Abbandonando il parcheggio antistante la stazione e inoltrandoci lungo via Fossata, una strada secondaria che lambisce Parco Sempione, il nostro sguardo è subito attratto dalle recinzioni in lamiera che lo costeggiano. Sono alte e pitturate di verde come se si volesse mimetizzarle col prato allo scopo di tenere lontano gli sguardi indiscreti. L'effetto che in realtà suscitano in noi è quello contrario, cioè di accrescere la curiosità verso ciò che le recinzioni vorrebbero nascondere. Arrampicandoci su di esse possiamo scorgere un deserto popolato di polvere e ruspe, dove qualche sparuto operaio appare come una piccola formica all’orizzonte; nel mezzo di una pozzanghera si specchia qualche nube trasportata dal vento veloce. Una desolazione, questa, che scaturisce proprio dalla forza centrifuga emanata dalla stazione, suo epicentro.
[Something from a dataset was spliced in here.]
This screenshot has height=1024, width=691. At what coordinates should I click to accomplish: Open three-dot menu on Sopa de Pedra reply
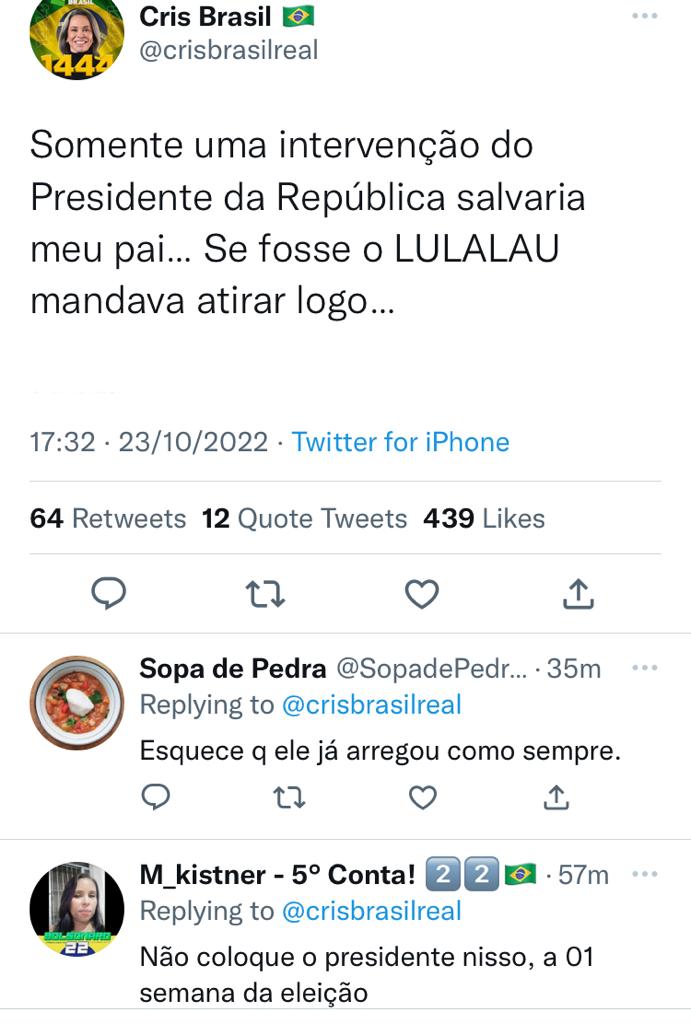[645, 668]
Come la storia insegna sin dai tempi in cui Haussmann copriva i mastodontici cantieri dei boulevards parigini con enormi quinte teatrali, l'occlusione dello sguardo è uno strumento dalla tripla valenza: pratica, simbolica e epistemologica. Pratica perché impedisce l'accesso ai vari mezzi e beni di cui un cantiere è ricco; simbolica perché vela il lasso di tempo tra ciò che c'era e il nuovo, conferendo a quest'ultimo un carattere spettacolare; epistemologica perché cela di questo periodo i reali processi e orientamenti nella produzione dello spazio.
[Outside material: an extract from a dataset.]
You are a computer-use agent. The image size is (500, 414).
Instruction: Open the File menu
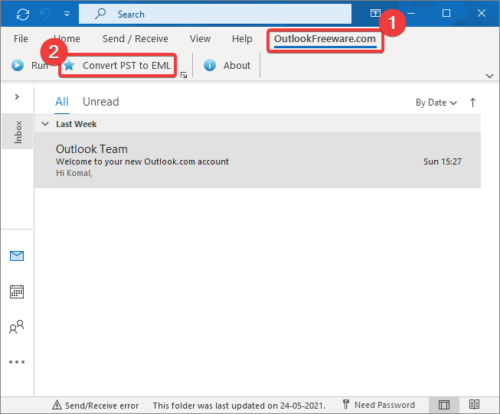click(x=21, y=39)
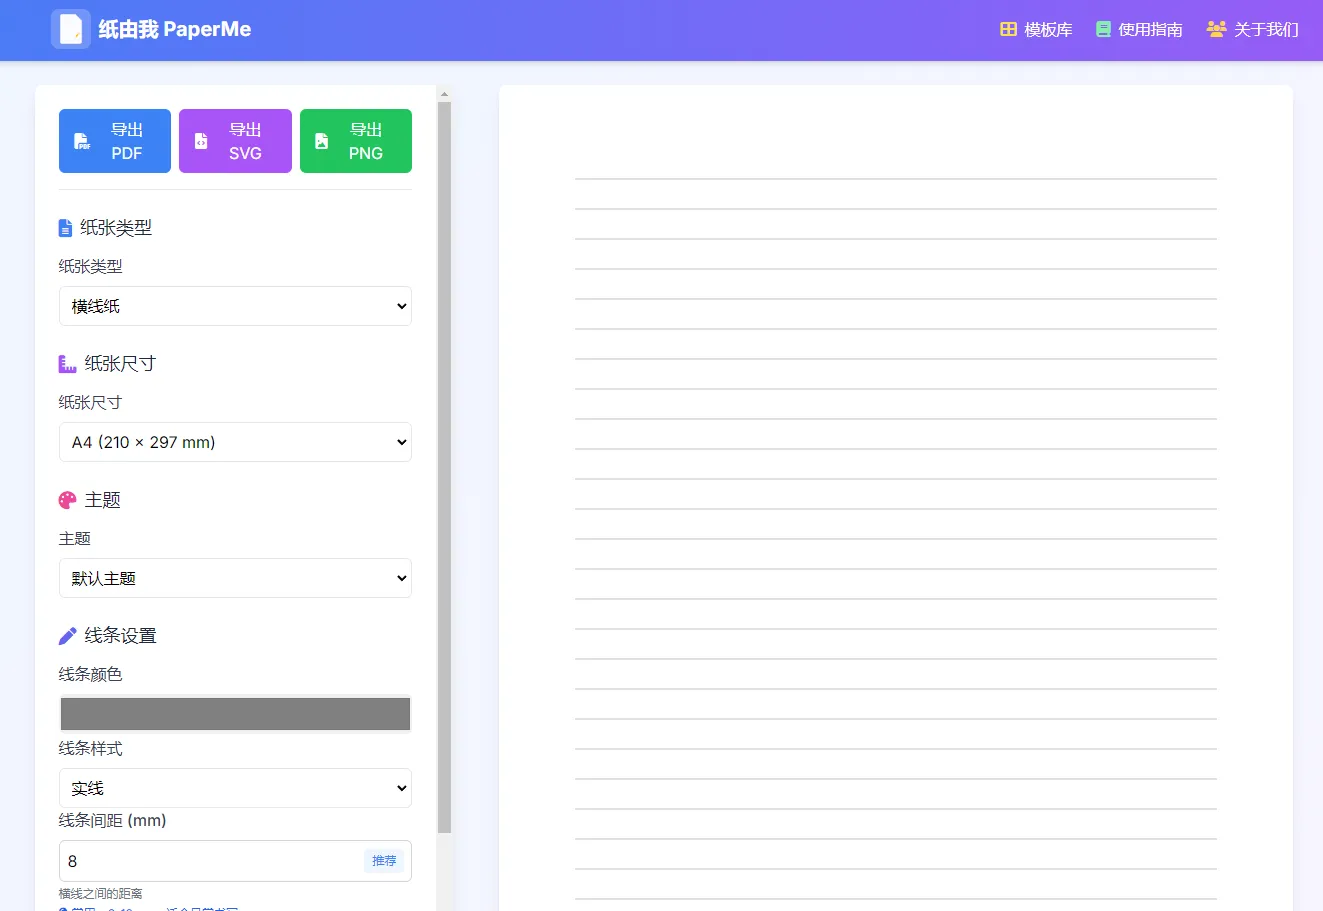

Ciò che invece è chiaro, ora, è che all’abituale frequentatore del parco non rimane che poter scegliere tra le tante panchine in fila che guardano il limitato orizzonte verde.
A ogni occlusione dello sguardo è correlata una privazione dello spazio, sia immaginifico che fisico. Del vasto parco di quartiere non rimane, infatti, che un modesto residuo tra Corso Grosseto e via Fossata, dove ancora qualcuno passa la domenica insieme a grigliare. Ma si può notare, un centinaio di metri più avanti, un perimetro recintato per l'ora d'aria dei cani, segno di una progressiva divisione per attività e tipi sociali degli spazi aperti. Solo in quest'area, infatti, è possibile tenere il proprio animale senza guinzaglio, diretta conseguenza della riduzione di spazi in città a cui ha accesso la popolazione. Ed è proprio il guinzaglio a essere il motivo scatenante di una lite tra una ragazza con il cane e un anziano signore che si accingeva ad accedere nell'area riservata.
«Scusi, leghi il cane che sto passando.»
«Ma qui è l'unico posto in cui posso lasciarlo andare tranquillo.»
«Sì, ma io ho paura perché tutti questi cani sono aggressivi!»
«E allora passi da un'altra parte, per favore...»
«Non ci penso neanche, non vede che giro lungo dovrei fare? Ho il diritto di passare qua o vuole che chiami la polizia? Perché sa, i cani aggressivi vanno tenuti al guinzaglio!»
«Ma quale polizia, io gliel'ho chiesto per favore visto che qua li stiamo addestrando!»
«Addestrarli? Ma cosa crede che i cani nascano cattivi? Siete voi padroni a farli diventare cattivi!»
«Ma guardi che questi cani sono del canile e noi li stiamo aiutando!»
Un confronto concitato sull'utilizzo possibile, legittimo o legale dello spazio urbano non può purtroppo essere circoscritto a un libero accordo interpersonale e questo dialogo ne è un buon esempio. Ogni frase richiama a una costrizione passata, presente o futura: i cani sono violenti perché vengono dal canile; le persone non possono attraversare liberamente gli spazi perché per ognuno è previsto un utilizzo regolamentato; i conflitti non si possono risolvere se non con la minaccia di un prossimo intervento della polizia.
La situazione da questo limitato punto di vista comprenderebbe lunghissime indagini sulla natura e sulla genealogia del male, sull’interpretazione del diritto civile in merito al conflitto tra legittimi interessi, sulla questione se la polizia sia garante della legge oppure con la sua presenza si trasformi in costante creatrice di essa. Sarebbe, nei confini recintati di questo parco devastato, impossibile decretare chi dei due abbia ragione.
Probabilmente il punto stesso di questa discussione, va ricercata nel senso di “cattività” che emana questo luogo. Una “cattività” feroce che, come le gabbie del canile, trasforma la natura in violenza. È forse questo il senso delle scritte che campeggiano sulle lamiere del cantiere?